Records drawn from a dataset
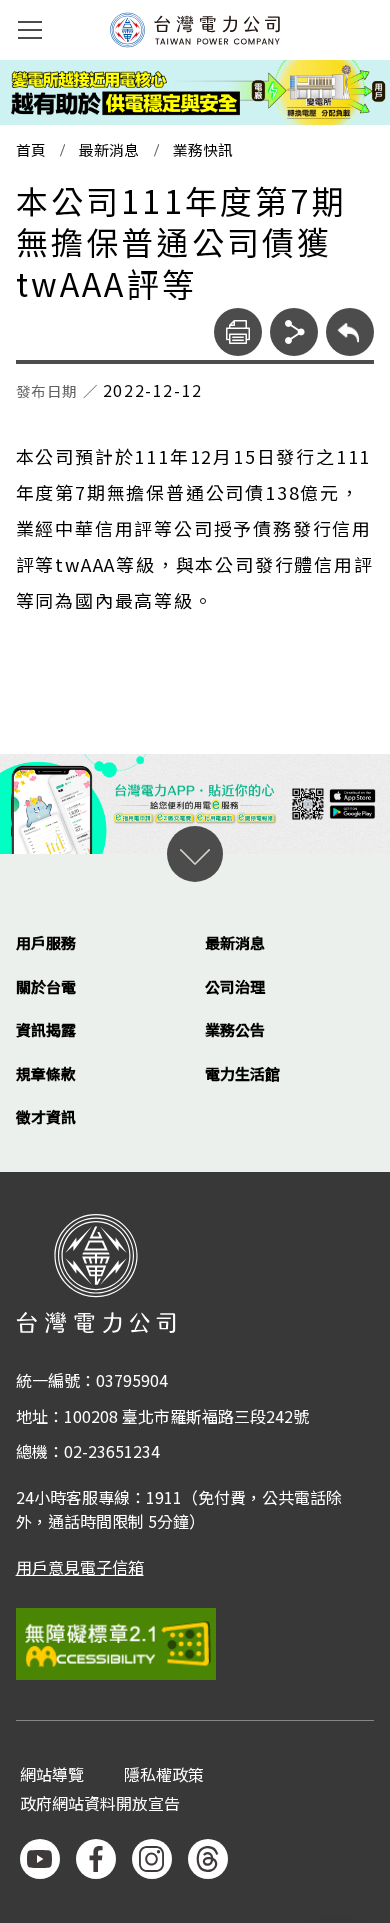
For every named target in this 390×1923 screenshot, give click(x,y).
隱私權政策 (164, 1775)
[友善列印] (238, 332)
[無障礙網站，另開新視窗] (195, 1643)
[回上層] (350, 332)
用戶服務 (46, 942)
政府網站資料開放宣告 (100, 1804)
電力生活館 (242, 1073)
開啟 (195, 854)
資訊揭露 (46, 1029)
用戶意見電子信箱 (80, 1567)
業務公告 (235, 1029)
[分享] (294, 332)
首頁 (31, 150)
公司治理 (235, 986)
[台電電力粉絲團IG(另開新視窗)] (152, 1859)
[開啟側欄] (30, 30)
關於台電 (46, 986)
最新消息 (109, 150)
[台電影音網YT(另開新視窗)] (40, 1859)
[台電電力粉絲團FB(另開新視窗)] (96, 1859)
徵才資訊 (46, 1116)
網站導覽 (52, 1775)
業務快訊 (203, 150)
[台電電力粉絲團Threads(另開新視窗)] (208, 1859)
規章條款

- [Activity]:
Where a line above contains the word "另開新視窗", show that line.

- [Answer section]:
[無障礙網站，另開新視窗] (195, 1643)
[台電電力粉絲團IG(另開新視窗)] (152, 1859)
[台電影音網YT(另開新視窗)] (40, 1859)
[台電電力粉絲團FB(另開新視窗)] (96, 1859)
[台電電力粉絲團Threads(另開新視窗)] (208, 1859)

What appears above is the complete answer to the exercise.